- Origin: Los Angeles, California, U.S.
- Genres: Hard rock, heavy metal
- Years active: 1985–1992
- Labels: WTG, Columbia, Suncity
- Past members: Christopher Stewart Vick Wright Stephen "Punky" Adamo August Worchell Terry Nails Andy Rogers J.J. Bolt Dizzy Reed Matt Sorum

= Johnny Crash =

American rock band

Johnny Crash was an American hard rock band formed in 1985. Members originally included former Tokyo Blade singer Vick Wright (Vicki James Wright), former Champaign guitarists Christopher Stewart and August Worchell, bassist Andy Rogers, and former Rock City Angels drummer Stephen "Punkee" Adamo. Their sound was likened to that of AC/DC, and contemporaries Junkyard, Rhino Bucket and The Four Horsemen.

== History ==
In 1990, the band released their first album, Neighbourhood Threat, featuring Vicki James Wright (vocals), August Worchell (guitar and backing vocals), Christopher Stewart (guitar and backing vocals), Stephen "Punky" Adamo (drums) and Terry Nails (bass). The band, with Andy Rogers on bass, toured for a short time with bands such as Mötley Crüe and Pretty Maids. The single "Hey Kid" became a minor hit and its video received some rotation on MTV.

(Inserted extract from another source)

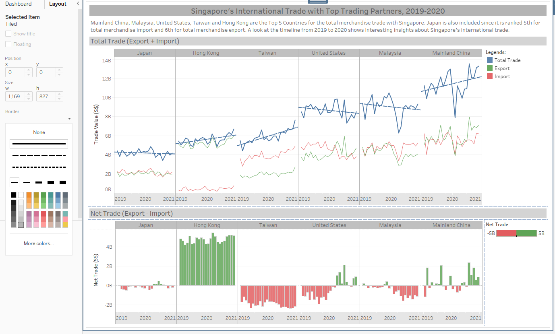This screenshot has height=334, width=555.
Task: Decrease the x position with down arrow
Action: 28,74
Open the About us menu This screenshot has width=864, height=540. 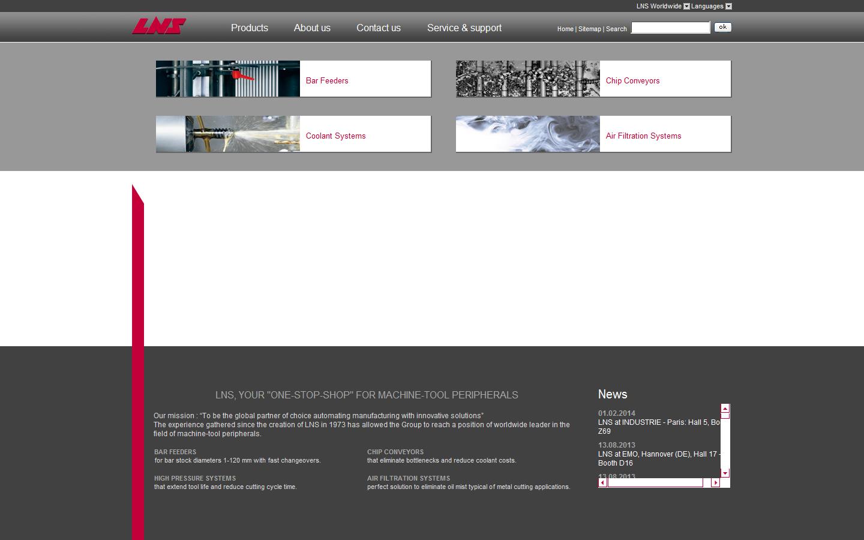(312, 28)
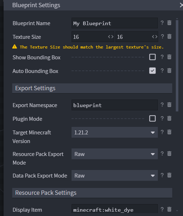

Guitarist J.J. Bolt and then-future Guns N' Roses members Dizzy Reed and Matt Sorum joined the band to replace Worchell and Adamo. However, before the second album could be released Johnny Crash were dropped by their record label, and Stewart suggested moving to Europe. James Wright disagreed and the band split up.

In 1992, bassist Andy Rogers died of a heroin overdose.

In 2007, an interview with Vicki James Wright stated that the then unreleased album, now titled Unfinished Business, will come out on Suncity Records sometime "soon". In 2008, Unfinished Business was released on Suncity Records.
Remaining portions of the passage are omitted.